## Work item
Pull out the lines from the one containing "Image resolution: width=260" through the final line of the listing below and repeat them exactly. Leave the pictures behind.

## Given data
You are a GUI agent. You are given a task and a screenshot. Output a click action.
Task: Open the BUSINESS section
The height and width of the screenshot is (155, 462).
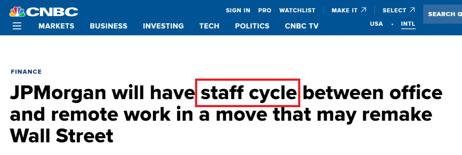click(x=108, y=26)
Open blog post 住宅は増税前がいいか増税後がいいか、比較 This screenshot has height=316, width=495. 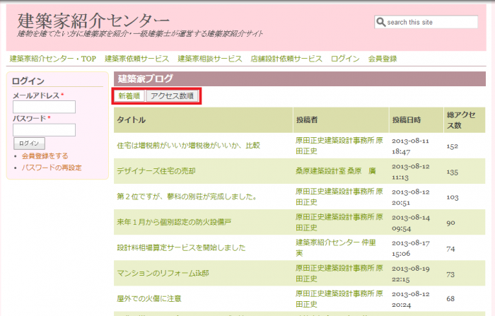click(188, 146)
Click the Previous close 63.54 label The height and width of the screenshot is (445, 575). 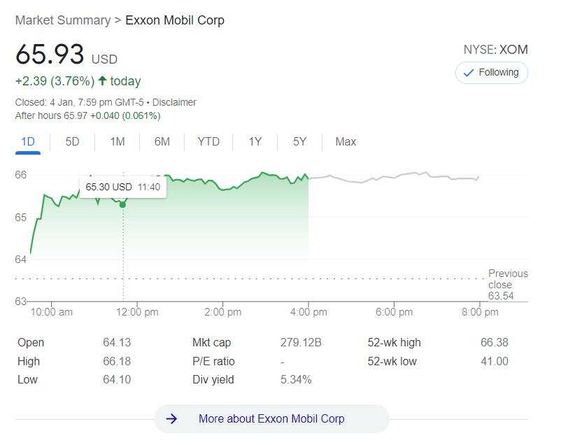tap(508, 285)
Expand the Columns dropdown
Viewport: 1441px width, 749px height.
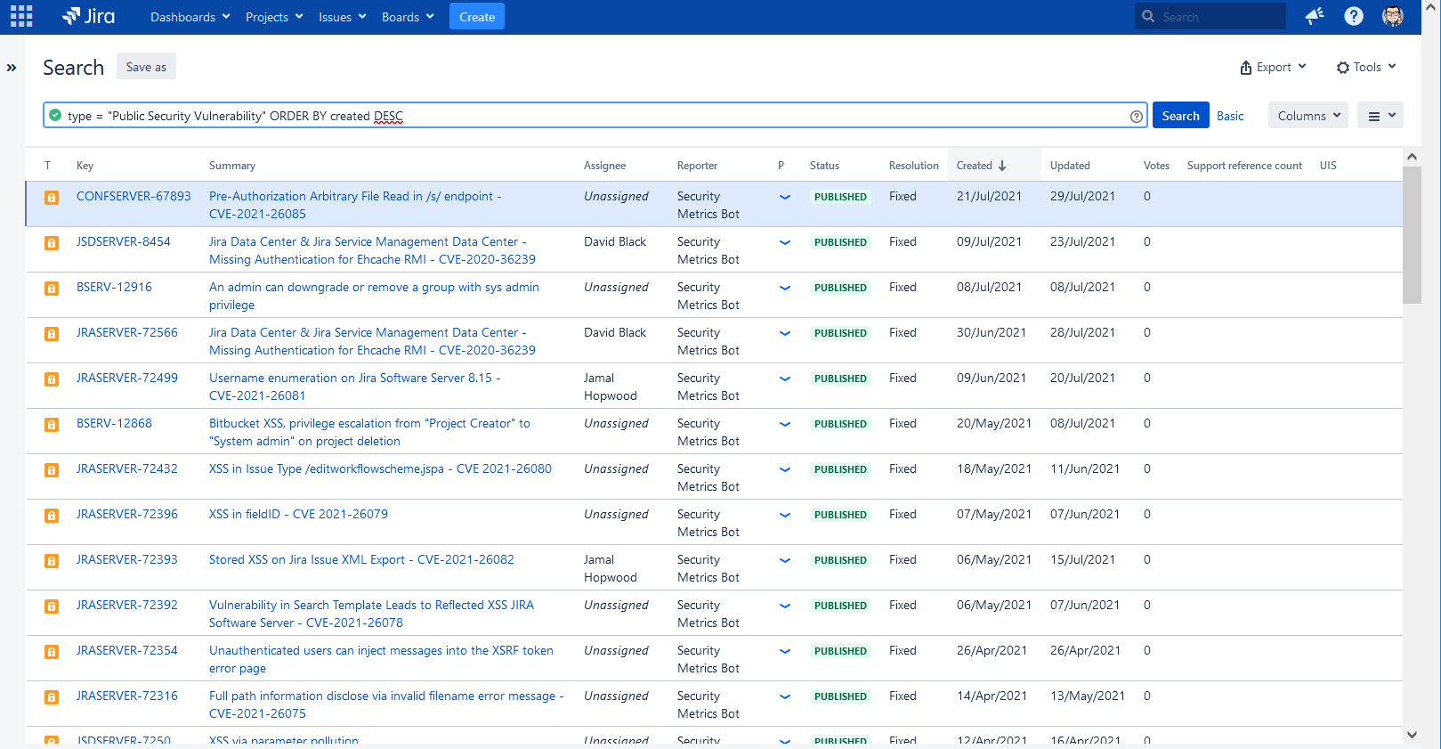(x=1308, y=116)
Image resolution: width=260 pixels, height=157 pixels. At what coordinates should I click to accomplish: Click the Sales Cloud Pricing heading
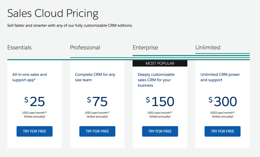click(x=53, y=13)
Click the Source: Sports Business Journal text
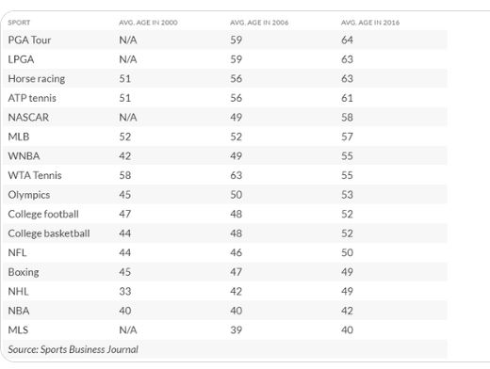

## Reply
Image resolution: width=260 pixels, height=157 pixels. At what coordinates should I click to accomplish: Click the Sales Cloud Pricing heading
click(x=53, y=13)
Click the Source: Sports Business Journal text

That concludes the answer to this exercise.